Find every line in the records that contains the string "reading" and copy each of those lines.

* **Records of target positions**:
[Begin]

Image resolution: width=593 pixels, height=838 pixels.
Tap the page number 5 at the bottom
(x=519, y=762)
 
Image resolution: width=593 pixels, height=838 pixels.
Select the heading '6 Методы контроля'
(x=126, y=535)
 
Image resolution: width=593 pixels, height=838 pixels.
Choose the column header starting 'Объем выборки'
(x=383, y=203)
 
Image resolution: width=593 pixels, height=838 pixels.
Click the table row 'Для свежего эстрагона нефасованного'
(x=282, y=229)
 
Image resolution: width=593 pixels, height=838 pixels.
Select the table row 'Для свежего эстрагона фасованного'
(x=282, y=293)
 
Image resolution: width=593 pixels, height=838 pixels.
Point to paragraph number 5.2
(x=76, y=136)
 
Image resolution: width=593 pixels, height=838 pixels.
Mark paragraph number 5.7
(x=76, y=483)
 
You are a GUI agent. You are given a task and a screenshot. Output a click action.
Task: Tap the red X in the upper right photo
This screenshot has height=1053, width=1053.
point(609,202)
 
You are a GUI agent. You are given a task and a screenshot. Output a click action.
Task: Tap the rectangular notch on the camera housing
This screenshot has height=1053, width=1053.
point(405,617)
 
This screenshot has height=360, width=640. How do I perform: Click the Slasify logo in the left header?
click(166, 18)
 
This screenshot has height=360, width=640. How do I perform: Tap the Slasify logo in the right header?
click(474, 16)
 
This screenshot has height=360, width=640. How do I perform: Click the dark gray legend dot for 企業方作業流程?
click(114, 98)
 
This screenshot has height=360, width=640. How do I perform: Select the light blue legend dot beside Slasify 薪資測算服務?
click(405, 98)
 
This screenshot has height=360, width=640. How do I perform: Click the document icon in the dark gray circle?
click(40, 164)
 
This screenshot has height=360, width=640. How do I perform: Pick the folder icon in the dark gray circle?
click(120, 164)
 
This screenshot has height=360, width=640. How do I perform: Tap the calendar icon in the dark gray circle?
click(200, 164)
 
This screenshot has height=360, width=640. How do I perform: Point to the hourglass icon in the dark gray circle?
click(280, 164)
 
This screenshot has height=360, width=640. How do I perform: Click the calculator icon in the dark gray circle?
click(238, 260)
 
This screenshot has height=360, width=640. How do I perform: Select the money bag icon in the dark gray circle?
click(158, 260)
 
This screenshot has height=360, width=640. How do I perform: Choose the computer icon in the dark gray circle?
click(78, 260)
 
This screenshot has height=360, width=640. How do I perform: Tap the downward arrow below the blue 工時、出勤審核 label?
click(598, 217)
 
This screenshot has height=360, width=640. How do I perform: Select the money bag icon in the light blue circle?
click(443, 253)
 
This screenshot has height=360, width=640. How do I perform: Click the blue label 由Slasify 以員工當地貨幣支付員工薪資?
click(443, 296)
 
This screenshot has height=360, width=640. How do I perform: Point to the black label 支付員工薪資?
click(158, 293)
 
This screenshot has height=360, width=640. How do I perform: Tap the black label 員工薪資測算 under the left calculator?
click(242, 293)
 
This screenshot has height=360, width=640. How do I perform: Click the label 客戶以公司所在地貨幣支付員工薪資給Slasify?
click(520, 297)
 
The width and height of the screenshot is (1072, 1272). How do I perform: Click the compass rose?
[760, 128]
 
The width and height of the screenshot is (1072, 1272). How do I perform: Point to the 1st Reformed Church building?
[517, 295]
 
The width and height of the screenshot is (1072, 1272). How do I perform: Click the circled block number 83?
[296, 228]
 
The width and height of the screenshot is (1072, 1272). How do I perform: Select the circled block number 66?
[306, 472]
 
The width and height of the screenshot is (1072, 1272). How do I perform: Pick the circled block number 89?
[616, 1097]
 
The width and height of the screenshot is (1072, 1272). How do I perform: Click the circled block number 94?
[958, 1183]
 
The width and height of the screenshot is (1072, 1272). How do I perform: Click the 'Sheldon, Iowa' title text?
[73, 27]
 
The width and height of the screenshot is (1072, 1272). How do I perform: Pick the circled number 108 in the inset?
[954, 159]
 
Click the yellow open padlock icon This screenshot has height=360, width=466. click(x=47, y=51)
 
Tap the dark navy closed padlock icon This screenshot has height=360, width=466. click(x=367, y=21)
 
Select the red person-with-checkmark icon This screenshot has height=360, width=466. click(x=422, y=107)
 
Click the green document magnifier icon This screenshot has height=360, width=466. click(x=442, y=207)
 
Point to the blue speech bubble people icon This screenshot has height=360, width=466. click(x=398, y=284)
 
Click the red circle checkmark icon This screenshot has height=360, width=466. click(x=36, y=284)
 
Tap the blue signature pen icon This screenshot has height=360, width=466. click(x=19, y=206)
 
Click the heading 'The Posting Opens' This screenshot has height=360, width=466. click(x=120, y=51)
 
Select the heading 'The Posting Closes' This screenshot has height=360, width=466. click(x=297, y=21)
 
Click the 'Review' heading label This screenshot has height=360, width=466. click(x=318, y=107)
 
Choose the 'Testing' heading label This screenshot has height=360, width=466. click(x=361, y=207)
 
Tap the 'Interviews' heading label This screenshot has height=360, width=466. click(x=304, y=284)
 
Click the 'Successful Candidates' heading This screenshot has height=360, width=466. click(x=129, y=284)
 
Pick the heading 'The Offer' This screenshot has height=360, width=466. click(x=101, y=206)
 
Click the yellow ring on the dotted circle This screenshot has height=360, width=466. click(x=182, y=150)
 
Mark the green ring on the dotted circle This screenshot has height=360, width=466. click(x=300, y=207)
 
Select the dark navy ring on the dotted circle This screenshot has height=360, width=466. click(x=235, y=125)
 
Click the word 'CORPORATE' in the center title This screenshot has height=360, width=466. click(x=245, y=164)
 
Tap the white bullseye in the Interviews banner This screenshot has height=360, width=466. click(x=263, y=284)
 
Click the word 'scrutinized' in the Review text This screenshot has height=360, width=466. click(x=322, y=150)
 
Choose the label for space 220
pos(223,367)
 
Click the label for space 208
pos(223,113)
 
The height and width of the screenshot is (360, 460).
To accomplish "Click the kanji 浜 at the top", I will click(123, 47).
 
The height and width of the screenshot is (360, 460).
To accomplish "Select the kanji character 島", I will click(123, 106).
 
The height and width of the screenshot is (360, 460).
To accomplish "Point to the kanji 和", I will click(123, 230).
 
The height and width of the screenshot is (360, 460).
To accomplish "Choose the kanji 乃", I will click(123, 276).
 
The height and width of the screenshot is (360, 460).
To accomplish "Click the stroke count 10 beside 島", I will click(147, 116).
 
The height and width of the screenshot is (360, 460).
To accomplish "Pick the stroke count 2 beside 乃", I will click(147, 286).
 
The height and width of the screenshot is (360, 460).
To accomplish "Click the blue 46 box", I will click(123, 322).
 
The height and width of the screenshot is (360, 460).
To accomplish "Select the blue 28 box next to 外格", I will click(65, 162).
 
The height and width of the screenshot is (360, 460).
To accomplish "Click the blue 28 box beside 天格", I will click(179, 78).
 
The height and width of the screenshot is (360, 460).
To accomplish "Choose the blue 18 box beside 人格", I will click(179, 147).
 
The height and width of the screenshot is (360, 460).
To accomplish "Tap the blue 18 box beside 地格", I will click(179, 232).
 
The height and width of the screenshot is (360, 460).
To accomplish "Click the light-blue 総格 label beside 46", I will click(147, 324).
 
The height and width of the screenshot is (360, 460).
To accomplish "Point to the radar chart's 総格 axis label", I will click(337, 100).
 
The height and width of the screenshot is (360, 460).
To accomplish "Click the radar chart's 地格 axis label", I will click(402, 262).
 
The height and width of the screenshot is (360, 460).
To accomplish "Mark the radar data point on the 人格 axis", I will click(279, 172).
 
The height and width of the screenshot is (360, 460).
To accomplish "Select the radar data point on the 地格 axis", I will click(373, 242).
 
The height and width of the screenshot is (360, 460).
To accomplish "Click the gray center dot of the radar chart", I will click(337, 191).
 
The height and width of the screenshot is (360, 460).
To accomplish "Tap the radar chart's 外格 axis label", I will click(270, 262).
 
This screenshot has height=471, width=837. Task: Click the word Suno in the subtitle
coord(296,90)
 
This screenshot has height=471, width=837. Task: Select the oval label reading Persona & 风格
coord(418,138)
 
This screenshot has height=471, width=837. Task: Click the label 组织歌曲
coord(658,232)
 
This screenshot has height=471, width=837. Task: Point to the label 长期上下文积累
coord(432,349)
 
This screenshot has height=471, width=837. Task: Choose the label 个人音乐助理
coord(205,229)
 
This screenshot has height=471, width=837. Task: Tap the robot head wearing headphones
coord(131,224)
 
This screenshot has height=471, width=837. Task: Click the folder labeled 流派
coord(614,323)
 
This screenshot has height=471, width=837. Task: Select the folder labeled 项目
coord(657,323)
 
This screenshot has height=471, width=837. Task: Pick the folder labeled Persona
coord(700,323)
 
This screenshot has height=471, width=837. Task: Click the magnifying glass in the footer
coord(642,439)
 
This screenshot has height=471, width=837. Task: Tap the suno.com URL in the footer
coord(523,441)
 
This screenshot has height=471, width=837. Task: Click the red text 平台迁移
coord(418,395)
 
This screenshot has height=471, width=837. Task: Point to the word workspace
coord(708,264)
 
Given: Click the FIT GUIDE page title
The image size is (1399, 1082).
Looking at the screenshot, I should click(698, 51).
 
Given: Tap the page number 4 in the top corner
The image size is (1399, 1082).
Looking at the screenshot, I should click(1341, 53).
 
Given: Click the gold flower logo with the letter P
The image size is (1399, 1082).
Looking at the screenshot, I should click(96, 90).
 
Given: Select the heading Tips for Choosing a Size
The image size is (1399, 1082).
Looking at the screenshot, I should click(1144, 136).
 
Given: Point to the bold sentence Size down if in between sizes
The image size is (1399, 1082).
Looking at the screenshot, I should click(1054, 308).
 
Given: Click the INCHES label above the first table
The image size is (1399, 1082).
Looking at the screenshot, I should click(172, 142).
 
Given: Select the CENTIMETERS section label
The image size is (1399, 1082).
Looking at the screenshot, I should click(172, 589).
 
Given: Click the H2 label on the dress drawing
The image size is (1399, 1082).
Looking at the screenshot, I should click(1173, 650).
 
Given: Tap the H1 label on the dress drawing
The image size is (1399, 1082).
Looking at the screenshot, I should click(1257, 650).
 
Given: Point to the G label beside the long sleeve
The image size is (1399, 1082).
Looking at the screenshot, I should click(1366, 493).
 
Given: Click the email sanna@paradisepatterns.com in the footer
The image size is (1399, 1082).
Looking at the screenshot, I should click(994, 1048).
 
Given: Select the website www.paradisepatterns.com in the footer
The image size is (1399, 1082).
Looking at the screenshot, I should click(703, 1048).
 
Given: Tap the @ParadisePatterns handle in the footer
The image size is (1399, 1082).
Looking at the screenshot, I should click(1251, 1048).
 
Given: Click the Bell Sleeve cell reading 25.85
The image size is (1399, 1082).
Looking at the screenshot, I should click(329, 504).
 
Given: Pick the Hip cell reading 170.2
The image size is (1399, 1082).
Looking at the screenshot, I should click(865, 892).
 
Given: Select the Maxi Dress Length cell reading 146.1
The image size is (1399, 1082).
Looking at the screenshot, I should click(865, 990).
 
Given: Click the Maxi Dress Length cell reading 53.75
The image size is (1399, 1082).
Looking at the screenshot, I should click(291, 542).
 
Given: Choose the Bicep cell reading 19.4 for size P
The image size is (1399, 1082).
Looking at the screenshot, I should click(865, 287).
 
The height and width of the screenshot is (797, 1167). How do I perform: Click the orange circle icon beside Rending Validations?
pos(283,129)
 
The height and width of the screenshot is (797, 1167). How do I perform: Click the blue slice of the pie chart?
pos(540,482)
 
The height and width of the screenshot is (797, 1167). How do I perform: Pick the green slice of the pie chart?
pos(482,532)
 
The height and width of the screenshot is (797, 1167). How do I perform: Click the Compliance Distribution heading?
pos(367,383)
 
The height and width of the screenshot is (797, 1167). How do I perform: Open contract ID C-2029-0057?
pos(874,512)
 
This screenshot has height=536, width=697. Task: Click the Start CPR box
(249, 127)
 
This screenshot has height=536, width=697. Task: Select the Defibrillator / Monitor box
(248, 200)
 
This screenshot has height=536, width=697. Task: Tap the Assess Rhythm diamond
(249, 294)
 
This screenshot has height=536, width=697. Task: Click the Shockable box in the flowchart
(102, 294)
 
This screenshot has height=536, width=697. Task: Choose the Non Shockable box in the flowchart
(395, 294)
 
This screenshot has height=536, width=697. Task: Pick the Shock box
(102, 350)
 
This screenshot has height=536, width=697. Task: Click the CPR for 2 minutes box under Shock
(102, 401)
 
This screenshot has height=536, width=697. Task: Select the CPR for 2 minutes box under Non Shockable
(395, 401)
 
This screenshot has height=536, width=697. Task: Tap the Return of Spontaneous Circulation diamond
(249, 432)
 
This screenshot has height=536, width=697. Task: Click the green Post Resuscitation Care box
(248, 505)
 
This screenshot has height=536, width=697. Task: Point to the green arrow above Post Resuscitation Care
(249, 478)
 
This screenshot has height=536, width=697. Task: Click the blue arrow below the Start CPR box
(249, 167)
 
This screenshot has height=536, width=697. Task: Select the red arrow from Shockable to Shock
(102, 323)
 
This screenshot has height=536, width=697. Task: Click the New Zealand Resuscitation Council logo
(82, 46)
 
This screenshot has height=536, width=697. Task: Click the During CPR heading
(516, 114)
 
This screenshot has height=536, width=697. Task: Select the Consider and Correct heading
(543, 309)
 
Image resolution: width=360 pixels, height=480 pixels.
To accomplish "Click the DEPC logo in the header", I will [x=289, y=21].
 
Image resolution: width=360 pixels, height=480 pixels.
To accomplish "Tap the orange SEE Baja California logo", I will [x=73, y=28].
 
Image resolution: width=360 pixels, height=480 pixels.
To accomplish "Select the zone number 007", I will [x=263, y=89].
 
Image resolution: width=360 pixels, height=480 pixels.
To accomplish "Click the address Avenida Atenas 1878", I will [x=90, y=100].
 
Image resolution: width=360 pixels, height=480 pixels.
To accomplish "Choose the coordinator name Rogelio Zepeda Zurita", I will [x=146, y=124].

[End]

* **Written response**:
This screenshot has height=471, width=837. Task: Select the oval label reading Persona & 风格
Given: Click the Bell Sleeve cell reading 25.85
Given: Pick the Hip cell reading 170.2
Given: Select the Maxi Dress Length cell reading 146.1
Given: Click the Maxi Dress Length cell reading 53.75
Given: Choose the Bicep cell reading 19.4 for size P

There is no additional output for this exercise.